## What is being asked
Having read the material, return every line of it exactly.

*-*-*

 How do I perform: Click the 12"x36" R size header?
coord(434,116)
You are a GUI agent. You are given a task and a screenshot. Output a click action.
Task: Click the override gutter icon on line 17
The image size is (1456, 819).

*-*-*

## Reply
 How do I perform: Click the 12"x36" R size header?
coord(434,116)
You are a GUI agent. You are given a task and a screenshot. Output a click action.
Task: Click the override gutter icon on line 17
The image size is (1456, 819).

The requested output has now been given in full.